Show all lines from the records below in which the string "agent" is present.

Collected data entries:
● ● ● ● ● ● ●

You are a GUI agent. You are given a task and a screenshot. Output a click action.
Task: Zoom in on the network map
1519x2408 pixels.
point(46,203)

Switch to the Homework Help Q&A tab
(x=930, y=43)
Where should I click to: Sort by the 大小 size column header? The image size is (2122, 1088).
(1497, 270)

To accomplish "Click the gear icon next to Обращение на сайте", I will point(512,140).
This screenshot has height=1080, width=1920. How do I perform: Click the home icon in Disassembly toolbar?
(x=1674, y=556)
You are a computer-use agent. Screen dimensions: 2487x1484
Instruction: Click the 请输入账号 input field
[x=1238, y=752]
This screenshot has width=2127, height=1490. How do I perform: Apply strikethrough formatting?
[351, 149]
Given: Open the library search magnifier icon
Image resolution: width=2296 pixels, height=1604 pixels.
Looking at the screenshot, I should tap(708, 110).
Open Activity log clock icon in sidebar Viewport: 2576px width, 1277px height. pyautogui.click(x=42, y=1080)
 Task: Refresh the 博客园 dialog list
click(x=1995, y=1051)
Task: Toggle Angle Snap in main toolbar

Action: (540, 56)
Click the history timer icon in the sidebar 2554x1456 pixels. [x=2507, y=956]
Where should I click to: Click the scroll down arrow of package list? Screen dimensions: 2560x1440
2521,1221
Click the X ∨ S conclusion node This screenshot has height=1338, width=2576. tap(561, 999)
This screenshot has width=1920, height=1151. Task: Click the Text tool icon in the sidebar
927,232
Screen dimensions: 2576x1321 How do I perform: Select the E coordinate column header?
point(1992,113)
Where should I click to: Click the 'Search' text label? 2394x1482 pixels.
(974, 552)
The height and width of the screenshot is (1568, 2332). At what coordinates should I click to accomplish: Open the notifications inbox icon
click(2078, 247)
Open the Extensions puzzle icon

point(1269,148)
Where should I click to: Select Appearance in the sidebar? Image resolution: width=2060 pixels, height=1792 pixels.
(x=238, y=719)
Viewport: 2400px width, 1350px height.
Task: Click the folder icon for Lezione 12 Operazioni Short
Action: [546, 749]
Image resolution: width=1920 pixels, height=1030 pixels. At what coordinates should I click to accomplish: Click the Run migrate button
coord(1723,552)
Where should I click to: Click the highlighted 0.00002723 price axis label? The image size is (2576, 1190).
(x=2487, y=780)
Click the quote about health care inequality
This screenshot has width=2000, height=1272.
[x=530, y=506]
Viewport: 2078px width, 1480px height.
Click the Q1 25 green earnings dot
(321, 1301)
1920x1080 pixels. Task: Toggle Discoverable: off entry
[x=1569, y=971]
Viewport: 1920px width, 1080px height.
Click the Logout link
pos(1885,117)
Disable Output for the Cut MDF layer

● ● ● ● ● ● ●

SOLUTION:
You are a GUI agent. You are given a task and a screenshot. Output a click action.
You are a computer-use agent. Screen dimensions: 2487x1484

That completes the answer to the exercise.